_Task instructions_
If a line contains "The image size is (1449, 840).", it is the last one to write out; begin with the first line of the records and copy each exactly.

Records from a dataset
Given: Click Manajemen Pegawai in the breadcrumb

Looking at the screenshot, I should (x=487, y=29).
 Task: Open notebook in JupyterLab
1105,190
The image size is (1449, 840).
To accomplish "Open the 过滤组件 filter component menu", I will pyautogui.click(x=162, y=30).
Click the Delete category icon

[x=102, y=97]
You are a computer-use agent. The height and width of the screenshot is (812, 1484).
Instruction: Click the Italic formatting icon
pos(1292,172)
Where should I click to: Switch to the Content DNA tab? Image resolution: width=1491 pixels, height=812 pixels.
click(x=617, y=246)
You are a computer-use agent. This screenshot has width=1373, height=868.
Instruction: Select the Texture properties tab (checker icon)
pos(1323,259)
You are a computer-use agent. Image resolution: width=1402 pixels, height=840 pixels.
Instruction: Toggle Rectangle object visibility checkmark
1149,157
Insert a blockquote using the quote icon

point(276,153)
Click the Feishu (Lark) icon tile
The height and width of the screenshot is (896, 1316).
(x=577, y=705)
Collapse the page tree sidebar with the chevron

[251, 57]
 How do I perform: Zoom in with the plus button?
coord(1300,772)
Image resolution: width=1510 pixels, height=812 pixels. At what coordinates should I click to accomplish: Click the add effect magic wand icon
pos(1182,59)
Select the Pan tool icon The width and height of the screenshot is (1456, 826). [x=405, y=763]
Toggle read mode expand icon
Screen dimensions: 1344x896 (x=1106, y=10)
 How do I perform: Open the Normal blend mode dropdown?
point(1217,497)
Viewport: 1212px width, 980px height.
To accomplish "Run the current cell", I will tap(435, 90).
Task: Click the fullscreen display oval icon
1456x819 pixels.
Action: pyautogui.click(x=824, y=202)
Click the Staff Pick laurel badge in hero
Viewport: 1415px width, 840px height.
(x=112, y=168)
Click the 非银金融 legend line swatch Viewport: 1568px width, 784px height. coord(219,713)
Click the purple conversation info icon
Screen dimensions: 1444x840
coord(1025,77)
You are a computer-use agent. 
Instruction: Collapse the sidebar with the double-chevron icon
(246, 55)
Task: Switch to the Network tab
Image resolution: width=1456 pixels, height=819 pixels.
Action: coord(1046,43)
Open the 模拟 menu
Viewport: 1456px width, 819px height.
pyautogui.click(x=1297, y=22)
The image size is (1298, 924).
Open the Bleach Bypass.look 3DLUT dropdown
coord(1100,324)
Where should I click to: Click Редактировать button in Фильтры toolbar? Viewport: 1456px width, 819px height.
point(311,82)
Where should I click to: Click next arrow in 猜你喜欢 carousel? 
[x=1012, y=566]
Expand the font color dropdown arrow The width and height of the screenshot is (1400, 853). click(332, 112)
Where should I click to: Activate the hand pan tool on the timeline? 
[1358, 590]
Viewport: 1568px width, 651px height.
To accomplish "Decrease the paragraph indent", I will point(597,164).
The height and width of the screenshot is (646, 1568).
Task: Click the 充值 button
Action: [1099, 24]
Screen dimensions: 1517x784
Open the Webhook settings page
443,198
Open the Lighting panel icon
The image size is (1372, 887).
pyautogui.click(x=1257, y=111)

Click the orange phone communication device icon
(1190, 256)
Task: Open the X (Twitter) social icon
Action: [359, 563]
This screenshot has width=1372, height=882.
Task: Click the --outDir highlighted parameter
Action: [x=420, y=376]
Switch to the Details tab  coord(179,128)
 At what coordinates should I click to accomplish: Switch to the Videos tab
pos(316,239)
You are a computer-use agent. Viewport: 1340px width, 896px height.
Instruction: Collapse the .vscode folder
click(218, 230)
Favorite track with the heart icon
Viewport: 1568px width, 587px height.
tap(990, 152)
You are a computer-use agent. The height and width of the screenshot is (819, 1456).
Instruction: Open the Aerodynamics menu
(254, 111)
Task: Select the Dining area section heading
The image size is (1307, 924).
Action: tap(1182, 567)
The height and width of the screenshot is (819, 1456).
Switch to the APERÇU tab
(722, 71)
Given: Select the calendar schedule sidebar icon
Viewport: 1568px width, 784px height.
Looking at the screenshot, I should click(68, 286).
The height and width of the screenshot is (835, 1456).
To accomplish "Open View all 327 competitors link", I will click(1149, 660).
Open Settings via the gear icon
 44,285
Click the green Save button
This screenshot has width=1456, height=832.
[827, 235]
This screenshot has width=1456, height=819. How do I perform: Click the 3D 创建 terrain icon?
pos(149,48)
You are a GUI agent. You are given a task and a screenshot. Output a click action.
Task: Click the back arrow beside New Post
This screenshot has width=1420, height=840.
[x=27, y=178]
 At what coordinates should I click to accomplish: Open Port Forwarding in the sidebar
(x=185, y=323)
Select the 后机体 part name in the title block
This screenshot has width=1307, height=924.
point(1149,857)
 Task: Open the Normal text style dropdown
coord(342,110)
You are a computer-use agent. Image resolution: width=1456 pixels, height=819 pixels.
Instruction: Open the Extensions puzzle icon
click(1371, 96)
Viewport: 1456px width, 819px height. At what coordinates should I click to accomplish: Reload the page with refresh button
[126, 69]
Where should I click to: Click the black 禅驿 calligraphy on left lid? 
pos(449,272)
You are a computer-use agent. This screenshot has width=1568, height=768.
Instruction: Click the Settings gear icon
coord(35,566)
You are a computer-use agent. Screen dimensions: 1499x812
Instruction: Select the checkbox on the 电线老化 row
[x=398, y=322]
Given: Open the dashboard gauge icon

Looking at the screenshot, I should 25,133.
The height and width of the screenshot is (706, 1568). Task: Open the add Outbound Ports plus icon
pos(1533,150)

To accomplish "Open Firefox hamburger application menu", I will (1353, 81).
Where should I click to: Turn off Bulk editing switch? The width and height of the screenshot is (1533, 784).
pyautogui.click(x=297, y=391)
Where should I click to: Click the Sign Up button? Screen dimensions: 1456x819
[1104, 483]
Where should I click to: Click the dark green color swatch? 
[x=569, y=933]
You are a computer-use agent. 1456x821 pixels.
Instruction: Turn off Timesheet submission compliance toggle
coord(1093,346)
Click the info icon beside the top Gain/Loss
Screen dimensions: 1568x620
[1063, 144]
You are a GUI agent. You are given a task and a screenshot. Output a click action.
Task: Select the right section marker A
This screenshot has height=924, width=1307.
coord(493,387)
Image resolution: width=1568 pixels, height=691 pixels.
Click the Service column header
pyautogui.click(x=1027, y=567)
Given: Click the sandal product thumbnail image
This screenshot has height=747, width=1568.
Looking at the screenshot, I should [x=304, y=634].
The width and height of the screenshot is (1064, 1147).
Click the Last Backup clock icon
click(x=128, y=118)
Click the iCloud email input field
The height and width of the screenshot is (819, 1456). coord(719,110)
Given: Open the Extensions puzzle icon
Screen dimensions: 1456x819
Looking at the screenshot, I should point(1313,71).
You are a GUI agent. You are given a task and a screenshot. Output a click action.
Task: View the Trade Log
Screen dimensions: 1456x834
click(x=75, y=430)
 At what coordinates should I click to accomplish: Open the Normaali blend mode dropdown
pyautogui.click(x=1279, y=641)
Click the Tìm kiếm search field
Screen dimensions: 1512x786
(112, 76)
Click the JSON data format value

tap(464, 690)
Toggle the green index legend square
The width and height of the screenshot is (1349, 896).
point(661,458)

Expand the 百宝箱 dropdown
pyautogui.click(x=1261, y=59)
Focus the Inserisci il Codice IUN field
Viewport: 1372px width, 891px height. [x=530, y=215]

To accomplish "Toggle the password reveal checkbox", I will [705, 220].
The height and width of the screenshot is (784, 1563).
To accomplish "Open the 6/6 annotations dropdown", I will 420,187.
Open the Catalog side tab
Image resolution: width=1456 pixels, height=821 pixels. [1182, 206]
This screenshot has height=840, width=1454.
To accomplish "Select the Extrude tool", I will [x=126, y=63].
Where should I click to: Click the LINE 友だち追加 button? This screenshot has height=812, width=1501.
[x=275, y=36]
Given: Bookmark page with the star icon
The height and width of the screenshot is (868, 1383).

_Exercise solution_
Given: Click Manajemen Pegawai in the breadcrumb

Looking at the screenshot, I should (x=487, y=29).
 Task: Open notebook in JupyterLab
1105,190
The image size is (1449, 840).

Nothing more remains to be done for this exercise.